<<<<

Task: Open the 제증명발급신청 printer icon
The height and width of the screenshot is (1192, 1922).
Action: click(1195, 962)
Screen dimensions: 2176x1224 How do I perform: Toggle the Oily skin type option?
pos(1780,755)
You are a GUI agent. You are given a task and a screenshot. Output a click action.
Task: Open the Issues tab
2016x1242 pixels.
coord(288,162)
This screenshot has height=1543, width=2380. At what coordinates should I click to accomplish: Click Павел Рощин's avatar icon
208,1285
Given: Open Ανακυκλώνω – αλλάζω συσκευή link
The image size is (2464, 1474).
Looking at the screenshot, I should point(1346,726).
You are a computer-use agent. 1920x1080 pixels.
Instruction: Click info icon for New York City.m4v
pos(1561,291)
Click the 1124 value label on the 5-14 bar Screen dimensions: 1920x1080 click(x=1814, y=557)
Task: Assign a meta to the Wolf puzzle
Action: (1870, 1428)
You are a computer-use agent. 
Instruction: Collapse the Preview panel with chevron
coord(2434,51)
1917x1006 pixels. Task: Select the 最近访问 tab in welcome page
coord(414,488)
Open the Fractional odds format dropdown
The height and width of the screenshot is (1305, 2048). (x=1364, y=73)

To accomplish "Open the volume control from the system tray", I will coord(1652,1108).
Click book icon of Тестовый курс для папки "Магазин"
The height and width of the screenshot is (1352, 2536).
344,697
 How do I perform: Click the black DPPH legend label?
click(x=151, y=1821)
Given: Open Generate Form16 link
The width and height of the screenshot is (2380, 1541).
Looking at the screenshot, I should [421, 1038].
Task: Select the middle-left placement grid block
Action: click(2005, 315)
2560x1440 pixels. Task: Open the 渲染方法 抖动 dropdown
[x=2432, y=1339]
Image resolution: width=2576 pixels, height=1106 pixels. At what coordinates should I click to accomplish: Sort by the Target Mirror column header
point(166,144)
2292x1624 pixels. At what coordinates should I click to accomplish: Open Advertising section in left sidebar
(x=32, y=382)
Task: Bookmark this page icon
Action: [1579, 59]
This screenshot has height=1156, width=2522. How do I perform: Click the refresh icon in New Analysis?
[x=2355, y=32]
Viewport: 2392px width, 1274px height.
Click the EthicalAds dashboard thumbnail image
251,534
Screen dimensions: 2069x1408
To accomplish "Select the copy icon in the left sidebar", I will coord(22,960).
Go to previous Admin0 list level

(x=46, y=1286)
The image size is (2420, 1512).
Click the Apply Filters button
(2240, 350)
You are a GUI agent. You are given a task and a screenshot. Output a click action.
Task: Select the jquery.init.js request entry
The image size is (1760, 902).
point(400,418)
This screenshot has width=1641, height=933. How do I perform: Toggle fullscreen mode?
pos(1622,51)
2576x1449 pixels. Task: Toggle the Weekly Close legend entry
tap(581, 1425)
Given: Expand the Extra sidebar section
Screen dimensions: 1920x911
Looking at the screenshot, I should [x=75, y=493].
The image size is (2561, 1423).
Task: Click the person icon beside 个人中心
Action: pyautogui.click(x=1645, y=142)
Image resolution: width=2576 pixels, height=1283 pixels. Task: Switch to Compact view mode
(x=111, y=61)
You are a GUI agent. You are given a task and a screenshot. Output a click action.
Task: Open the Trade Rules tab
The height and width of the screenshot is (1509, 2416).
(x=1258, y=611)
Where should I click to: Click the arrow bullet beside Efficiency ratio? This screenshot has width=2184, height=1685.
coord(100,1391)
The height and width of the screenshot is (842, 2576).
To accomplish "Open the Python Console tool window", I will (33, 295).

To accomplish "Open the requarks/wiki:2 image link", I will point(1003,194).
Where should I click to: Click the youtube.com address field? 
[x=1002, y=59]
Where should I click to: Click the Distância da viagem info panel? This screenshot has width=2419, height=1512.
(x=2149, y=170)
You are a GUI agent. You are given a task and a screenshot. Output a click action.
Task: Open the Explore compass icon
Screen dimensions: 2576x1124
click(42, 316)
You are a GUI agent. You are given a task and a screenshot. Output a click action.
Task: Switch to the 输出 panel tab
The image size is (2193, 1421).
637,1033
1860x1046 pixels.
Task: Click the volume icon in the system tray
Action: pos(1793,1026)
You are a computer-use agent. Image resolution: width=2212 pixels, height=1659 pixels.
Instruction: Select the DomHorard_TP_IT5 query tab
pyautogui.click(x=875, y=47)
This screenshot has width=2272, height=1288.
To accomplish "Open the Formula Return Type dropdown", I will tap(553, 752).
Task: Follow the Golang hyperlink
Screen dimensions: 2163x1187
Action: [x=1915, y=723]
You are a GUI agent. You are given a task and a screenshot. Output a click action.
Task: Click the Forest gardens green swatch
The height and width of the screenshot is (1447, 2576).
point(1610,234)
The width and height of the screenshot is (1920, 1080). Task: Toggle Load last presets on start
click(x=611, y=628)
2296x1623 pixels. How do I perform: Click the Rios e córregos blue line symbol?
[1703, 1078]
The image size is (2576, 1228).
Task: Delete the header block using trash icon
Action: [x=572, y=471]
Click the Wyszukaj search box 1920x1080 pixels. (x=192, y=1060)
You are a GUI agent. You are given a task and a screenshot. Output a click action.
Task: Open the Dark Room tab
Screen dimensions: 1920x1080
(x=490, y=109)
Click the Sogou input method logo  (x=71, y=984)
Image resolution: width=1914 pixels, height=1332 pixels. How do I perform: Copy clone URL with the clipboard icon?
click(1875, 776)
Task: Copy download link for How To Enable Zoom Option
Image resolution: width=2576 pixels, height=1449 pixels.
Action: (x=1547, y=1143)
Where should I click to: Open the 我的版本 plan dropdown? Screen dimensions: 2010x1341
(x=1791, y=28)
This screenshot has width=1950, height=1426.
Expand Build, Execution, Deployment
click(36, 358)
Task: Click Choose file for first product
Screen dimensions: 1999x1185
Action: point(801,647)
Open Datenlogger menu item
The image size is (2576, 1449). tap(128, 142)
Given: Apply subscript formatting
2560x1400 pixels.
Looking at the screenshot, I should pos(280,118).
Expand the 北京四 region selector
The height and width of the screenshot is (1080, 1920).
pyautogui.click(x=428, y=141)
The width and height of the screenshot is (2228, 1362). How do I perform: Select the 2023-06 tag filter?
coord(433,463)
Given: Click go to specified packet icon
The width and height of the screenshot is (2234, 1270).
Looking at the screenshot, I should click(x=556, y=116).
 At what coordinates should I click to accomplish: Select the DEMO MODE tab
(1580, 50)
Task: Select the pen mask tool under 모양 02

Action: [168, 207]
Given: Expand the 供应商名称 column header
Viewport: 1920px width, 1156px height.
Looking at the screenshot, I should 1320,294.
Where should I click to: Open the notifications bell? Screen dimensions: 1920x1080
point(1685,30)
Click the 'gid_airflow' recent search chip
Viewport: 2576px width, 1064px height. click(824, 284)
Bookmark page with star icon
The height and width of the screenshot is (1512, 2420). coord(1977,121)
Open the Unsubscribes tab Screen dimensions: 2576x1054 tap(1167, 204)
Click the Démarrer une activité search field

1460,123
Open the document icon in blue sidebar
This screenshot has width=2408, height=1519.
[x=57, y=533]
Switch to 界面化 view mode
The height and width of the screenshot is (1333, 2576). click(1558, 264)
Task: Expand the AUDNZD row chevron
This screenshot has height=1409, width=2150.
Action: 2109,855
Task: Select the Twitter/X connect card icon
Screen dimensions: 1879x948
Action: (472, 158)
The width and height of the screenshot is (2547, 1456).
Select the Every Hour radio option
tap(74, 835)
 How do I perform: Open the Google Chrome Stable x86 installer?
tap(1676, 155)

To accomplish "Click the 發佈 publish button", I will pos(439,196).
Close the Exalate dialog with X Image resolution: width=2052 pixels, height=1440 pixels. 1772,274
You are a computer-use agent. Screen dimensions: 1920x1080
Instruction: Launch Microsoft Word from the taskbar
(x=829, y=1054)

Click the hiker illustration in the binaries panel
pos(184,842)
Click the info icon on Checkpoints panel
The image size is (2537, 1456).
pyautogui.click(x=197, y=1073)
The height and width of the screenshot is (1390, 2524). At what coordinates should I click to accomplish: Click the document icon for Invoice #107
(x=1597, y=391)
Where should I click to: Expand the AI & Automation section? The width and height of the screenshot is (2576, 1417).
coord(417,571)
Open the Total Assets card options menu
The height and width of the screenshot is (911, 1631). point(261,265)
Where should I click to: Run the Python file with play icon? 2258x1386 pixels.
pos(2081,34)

>>>>

WHAT IS NEEDED: Retype only the stretch of lines above starting at the one with "Click the Démarrer une activité search field" and stopping at the one with "Task: Expand the AUDNZD row chevron", exactly as written, with both kept.

EXPECTED ANSWER:
Click the Démarrer une activité search field

1460,123
Open the document icon in blue sidebar
This screenshot has width=2408, height=1519.
[x=57, y=533]
Switch to 界面化 view mode
The height and width of the screenshot is (1333, 2576). click(1558, 264)
Task: Expand the AUDNZD row chevron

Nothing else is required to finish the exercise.